■ Tareas a realizar
A - Responde, por favor, a estas preguntas sobre el pasaje de origen:
(i) ¿Encima de qué peña flamenca están situados los dos pisos?
(ii) ¿Qué añadió Manoli un día a la cerradura de su piso?
(iii) ¿Con qué se contestó Manoli a sí misma en la segunda visita?
B - Reescribe todas las filas de los datos de entrada cambiando "Where should I click to" por "Where do I click to" y sin alterar nada más.

Diego M., de unos 60 años, reside en unión de su esposa e hijos en el piso contiguo, a uno que Manoli transformó en estudio en Puente Genil, situados ambos, pared con pared, encima de la peña flamenca Fosforito, en una finca propiedad de la familia de la difunta. En varias ocasiones Manoli denunció su impresión de que encontraba abiertas las ventanas que ella dejaba cerradas y que alguien trataba de drogarla. Un día puso un candado suplementario a la cerradura de su piso.

Un conocido de ella, cabo de la Policía Municipal, atendiendo a sus quejas, acompañado de un guardia, franqueó cierto día su piso. La puerta la encontró, al abrirla, equipada con un tablón-trampa para caer sobre cualquier posible intruso, que casi les cae encima a ambos municipales. Aquel día, en un espejo situado frente a la puerta, un letrero escrito -ella reconocería haber sido su autora- estaba dirigido a Diego. Un día más tarde, en una segunda visita, la propia Manoli se había contestado a sí misma con carmín de labios. Este desdoblamiento esquizofrénico queda patente en las alucinaciones que Mari Cruz atestigua: "Creía estar viendo a Diego en todas partes: '¡Míralo, allí está!", y no había nadie".

Diego y su esposa rechazan cualquier relación: "Mire", dice ella, "bien está donde está, porque nos ha hecho la vida imposible". Diego M., profundamente afectado por lo que a todas luces le sitúa como fijación de un terror al que se confiesa ajeno, se siente abatido. Pulcro, hermético, de rubicundo rostro y ojos glaucos, asiste silencioso a la conversación en la que la esposa, airada, lleva la voz cantante: ,"Estaba loca y nos quería volver locos a los demás; ni muerta nos va a dejar tranquilos".

La confirmación de antecedentes llegó a media voz: "Como tienen dinero, lo han mantenido oculto; pero su padre falleció en el manicomio. Padeció manía persecutoria y afirmaba que cierto hombre lo quería matar; un día, en Lucena, le cortó el cuello. Cuando lo juzgaron, lo encerraron en el manicomio y allí murió".

■ Datos de entrada
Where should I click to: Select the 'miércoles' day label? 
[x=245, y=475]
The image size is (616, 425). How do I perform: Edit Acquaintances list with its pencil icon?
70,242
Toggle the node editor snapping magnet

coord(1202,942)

■ Resultados por tarea
A -
(i) La peña flamenca Fosforito.
(ii) Un candado suplementario.
(iii) Con carmín de labios.

B -
Where do I click to: Select the 'miércoles' day label? 
[x=245, y=475]
The image size is (616, 425). How do I perform: Edit Acquaintances list with its pencil icon?
70,242
Toggle the node editor snapping magnet

coord(1202,942)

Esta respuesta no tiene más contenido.